Computer servers in a data center.
Image source: Getty Images.

A business that keeps speeding up

Microsoft’s fiscal third quarter of 2026 (the period ended March 31, 2026) didn’t look like a company in trouble. Revenue rose 18% year over year to $82.9 billion — an acceleration from 17% growth the prior quarter, and operating income climbed 20% to $38.4 billion. Further, the software giant’s non-GAAP (adjusted) earnings per share rose about 21%.

Even more, Microsoft said its AI products now carry an annual revenue run rate of more than $37 billion — up 123% from a year earlier. Behind it is everything from outside developers building on Azure, the company’s cloud computing business, to Microsoft’s own Copilot assistant, which crossed 20 million paid seats after adding 5 million in a single quarter.

Management also signaled a change in how it plans to charge for all of this.

“Any per-user business of ours, whether it’s productivity, coding, security, will become a per-user and usage business,” CEO Satya Nadella said during the company’s fiscal third-quarter earnings call.

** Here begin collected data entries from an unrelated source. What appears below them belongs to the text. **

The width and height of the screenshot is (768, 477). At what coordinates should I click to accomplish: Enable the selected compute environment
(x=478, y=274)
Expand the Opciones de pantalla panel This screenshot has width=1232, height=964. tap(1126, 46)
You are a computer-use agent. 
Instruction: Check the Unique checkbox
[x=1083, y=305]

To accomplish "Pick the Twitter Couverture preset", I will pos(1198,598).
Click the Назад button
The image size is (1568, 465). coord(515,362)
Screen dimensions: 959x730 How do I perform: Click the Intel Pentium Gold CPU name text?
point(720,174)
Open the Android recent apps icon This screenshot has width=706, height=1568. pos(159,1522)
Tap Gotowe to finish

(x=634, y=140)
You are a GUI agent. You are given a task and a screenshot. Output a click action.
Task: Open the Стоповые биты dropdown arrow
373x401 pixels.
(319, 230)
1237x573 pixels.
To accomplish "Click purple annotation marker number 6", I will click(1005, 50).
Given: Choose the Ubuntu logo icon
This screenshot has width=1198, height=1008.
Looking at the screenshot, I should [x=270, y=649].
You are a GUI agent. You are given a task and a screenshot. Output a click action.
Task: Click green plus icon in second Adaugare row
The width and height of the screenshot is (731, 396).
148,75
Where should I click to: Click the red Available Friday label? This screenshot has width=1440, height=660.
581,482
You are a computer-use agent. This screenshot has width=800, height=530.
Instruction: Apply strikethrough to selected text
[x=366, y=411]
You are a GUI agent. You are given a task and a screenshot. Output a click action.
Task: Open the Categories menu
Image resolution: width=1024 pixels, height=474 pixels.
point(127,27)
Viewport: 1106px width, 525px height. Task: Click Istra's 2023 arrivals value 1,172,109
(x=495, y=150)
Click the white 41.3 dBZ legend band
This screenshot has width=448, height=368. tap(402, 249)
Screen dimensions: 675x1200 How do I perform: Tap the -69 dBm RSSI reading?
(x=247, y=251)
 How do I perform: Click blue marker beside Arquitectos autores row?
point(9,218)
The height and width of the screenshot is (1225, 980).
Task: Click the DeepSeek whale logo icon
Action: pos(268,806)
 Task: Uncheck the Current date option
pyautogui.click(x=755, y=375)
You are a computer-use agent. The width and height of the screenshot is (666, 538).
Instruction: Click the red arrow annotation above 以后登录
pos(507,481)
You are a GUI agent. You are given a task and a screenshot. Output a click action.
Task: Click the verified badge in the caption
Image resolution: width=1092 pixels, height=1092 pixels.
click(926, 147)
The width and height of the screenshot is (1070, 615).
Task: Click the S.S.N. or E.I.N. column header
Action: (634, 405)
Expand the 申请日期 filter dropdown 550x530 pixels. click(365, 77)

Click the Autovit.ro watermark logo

In plain terms, Microsoft wants to keep collecting its familiar per-seat fees while adding charges based on how much customers actually lean on its AI tools — a model it’s already rolling out, starting with usage-based pricing for its GitHub coding assistant.

And don’t forget that Microsoft has a roughly 27% stake in OpenAI and a non-exclusive license to its technology through 2032.